Many things went wrong for the Minnesota Twins this season, but Trevor Larnach and Alex Kirilloff’s performances were one of the biggest disappointments. They entered the season as Top 100 prospects according to Baseball America and were expected to have a big year. While both reached the major leagues, their play was disappointing at times and complicates Minnesota’s decisions this offseason.
It begins with Kirilloff’s issues in spring training. Although the Twins wanted to buy an extra year of control for the 23-year-old, the path was cleared for him to start in left field on Opening Day. While a strong performance could have made things difficult, Kirilloff went 4-for-31 (.129) at the plate, and the Twins assigned him to minor league camp.
Once Kirilloff arrived in the majors, he went hitless in his first 17 at-bats. However, he started to find a groove in April, and with four homers in a seven-game stretch, it appeared that Kirilloff’s breakout was about to begin — only to be derailed by a wrist injury.
The injury was similar to the one Nelson Cruz suffered in 2019, and he had the option to play through it or have surgery. While Cruz was fortunate to have the ligament rupture, Kirilloff got stuck in the middle ground and opted to stay on the field. Kirilloff’s power suffered as a result, and he hit four home runs in his final 172 at-bats. With a .703 OPS, his calling card had vanished, and he elected to have surgery on July 19.
Larnach followed the same path but wasn’t expected to reach the majors until later in the season. A majestic three-run bomb in Omaha fast-tracked Larnach to the major leagues as injuries and COVID ripped through the Twins clubhouse, and he wasted no time showcasing his power.
On June 1, Larnach carried an expected wOBA of .456. He also crushed fastballs, hitting .296 with six of his seven homers off the heater. But once pitchers adapted and threw more offspeed pitches, Larnach began to struggle. With his performance at the plate deteriorating, Larnach’s issues bled into the outfield, and he was sent back to St. Paul on Aug. 16.

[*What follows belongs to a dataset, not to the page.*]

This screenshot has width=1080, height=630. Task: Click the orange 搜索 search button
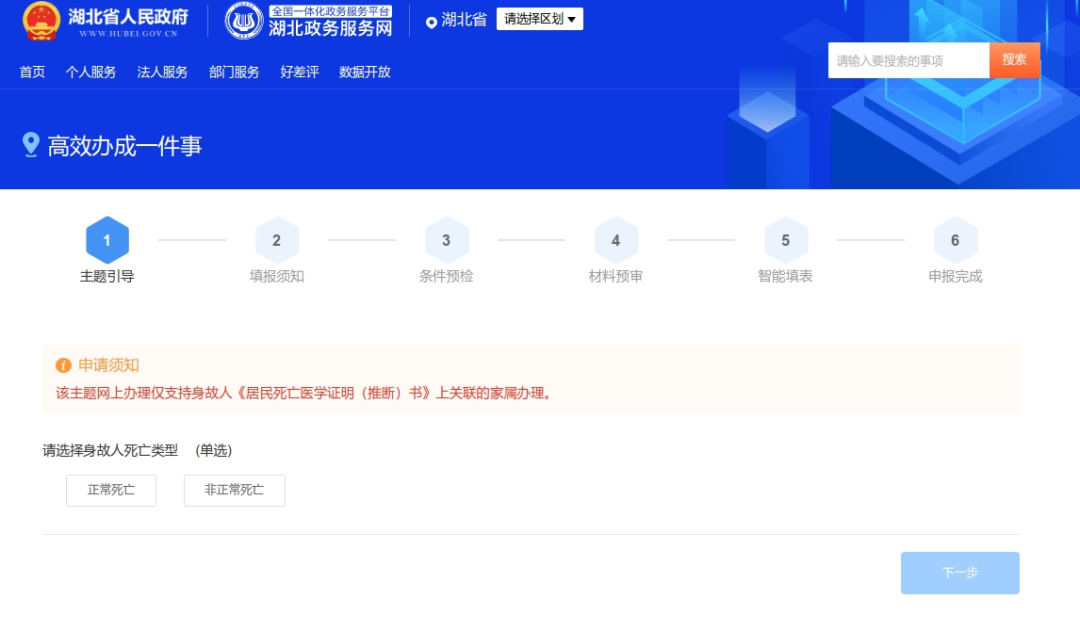click(x=1013, y=60)
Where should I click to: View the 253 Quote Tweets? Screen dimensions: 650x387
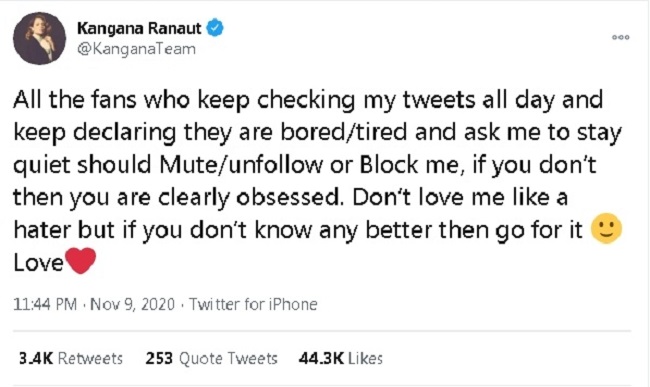[x=211, y=358]
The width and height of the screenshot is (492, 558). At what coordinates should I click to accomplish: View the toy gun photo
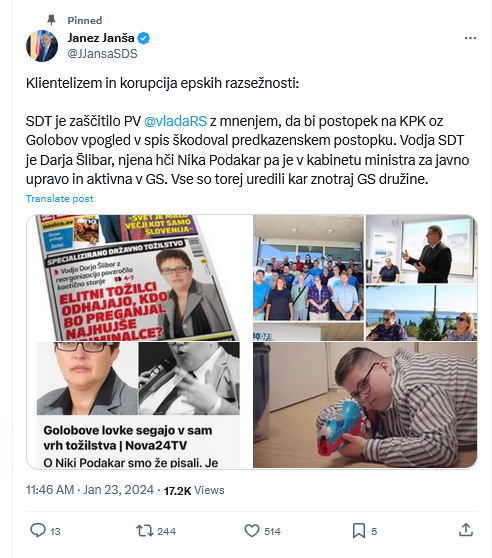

Things didn’t get better with the Saints. He hit .167 with one homer in 10 games before landing on the injured list with a left hand contusion.
Now it’s September, and both players could have benefitted from being on the field. By getting an extra look in a lost season, it could have cemented their place in next year’s lineup, similar to what Nick Gordon is doing right now.
Gordon is unlikely to be a starter, but he has shown potential as a role player for the Twins. After bouncing between St. Paul and Minneapolis this summer, Gordon is hitting .353/.400/.608 with three homers in September. His emergence could convince the Twins he’s their utility man, or they may be able to trade a middle infielder for pitching.
Instead, Kirilloff and Larnach enter the offseason in limbo. Had both players performed well this year, the Twins could clear a path for the everyday lineup. Instead, they have to hold onto players like Max Kepler and Miguel Sanó, who could fetch the pitching the Twins need to compete next season.
Likely, both Kirlloff and Larnach will still be a part of the Twins’ plans. But a lost season means the wait to become franchise cornerstones will get longer.